After Monday's mass-murders at Virginia Polytechnic Institute and State University, many are questioning campus security. What could campus security have done differently to prevent the savage taking of so many lives? That question led me to think about the jobs of campus security guards. Will the Virginia Tech tragedies spur new or different campus security jobs across the country? And what are campus security jobs like--what are the salaries and working conditions?

After Monday’s mass-murders at Virginia Polytechnic Institute and State University, many are questioning campus security.

What could campus security have done differently to prevent the savage taking of so many lives? That question led me to think about the jobs of campus security guards.

Will the Virginia Tech tragedies spur new or different campus security jobs across the country? And what are campus security jobs like–what are the salaries and working conditions?

A story on FoxNews.com says experts agree campus security will be change because of Monday’s events.

Do You Know What You're Worth?

According to the article:

But early critics are already saying that Virginia Tech’s response
to the shootings is already revealing what many feared about college
security.

“The police had no gun, they had no idea what had taken place. They
should’ve gotten state and local police to cordon off the area, called
local radio and TV stations, put a cop at each building. That’s
primitive law enforcement,” said Steve Minshall, a sociopsychologist,
security expert and former cop. “These campus police are nice guys, I
have coffee with them sometimes, they do the job they should do, but
they’re not prepared for anything of this magnitude, by any means.”

Ed Manzki, a Naperville, Ill., lawyer who won $1 million from Knox
College for a family whose freshman daughter was murdered by a fellow
student in a campus building, said that the bottom line for university
boards seems to be protecting the school’s image and income—not the
students or staff.

“It’s like an epidemic of crime on college campuses. It’s something
you don’t hear about because people don’t want to talk about it,” he
said. “When something’s going to get cut from the budget, they’re not
going to cut athletics or academic programs. Oftentimes it’s security
programs that are the losers—and as a result the kids. When you’re
paying security guards like $8 to $11 an hour on a part-time basis, you
can’t expect to get the most qualified people.”

“Most of the time they’re trying to get away with the minimum
security,” said Craig Lawrence, director of operations for United Risk
Partners, a security company in Elk Grove Village, Ill.

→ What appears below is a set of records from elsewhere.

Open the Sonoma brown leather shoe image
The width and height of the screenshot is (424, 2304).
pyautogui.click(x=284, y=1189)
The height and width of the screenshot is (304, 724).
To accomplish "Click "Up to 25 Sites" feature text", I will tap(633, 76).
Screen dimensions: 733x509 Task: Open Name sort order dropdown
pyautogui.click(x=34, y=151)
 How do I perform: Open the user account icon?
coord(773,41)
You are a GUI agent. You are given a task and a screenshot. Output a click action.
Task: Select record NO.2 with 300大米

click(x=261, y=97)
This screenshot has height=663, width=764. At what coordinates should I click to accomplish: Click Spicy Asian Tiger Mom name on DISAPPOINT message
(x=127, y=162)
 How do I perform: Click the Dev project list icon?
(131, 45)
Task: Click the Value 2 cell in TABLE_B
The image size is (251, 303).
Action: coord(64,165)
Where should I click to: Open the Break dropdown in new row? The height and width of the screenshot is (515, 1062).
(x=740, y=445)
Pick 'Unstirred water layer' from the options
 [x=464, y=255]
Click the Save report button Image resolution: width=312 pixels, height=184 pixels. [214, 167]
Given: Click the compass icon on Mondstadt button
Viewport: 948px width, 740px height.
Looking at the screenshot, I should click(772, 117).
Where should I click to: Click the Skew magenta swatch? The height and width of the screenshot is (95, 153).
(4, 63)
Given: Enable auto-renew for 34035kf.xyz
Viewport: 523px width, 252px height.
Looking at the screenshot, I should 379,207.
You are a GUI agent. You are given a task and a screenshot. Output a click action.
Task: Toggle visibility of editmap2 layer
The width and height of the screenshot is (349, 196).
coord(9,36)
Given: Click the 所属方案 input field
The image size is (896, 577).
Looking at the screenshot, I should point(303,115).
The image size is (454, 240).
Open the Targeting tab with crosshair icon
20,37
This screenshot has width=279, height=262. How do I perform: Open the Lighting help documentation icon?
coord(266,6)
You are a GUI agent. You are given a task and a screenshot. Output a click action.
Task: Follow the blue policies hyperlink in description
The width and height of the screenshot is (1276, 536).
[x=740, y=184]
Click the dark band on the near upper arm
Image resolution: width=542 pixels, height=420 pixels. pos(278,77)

‘Going Back to Being Campus Security’

A National Review column by Eli Lehrer suggests future changes should address the campus police mindset:

Instead of a police mindset devoted to protecting the community from
crime, campus police would do better to develop a security mindset
devoted to controlling access. They should go back to being “campus
security.” Good security guards can play an important role in
preventing trouble: at their best, they can know all “regulars” by
sight, question outsiders firmly but well, and pay special attention to
those who behave suspiciously. Good security also involves planning for
both shelter-in-place — “everyone, stay inside and lock your door” —
and evacuation plans. College campuses can do these things. Cities, for
the most part, can’t. Although some of the planning requires a good
mind for logistics, most of this is simpler than ordinary police work.

Securing the Future

One of the FoxNews sources suggests campus security officials are
underpaid. According to PayScale salary surveys, the median salary for
a police or sheriff’s patrol officer employed by a college or
university is $35,856.

Maybe campus police do need better pay. After 9/11, there was talk
about the low pay earned by Transportation Security Administration
officials. Increasing their wages, the logic went, would help ensure
they did a better job sifting out terrorists. Perhaps that logic could
apply today, to campus security.

And maybe schools need to invest more money in campus security.
After Monday, many colleges and universities are considering beefing up
their emergency-alert technologies and procedures. Such changes could
mean more jobs in technology, to advance and improve alert systems.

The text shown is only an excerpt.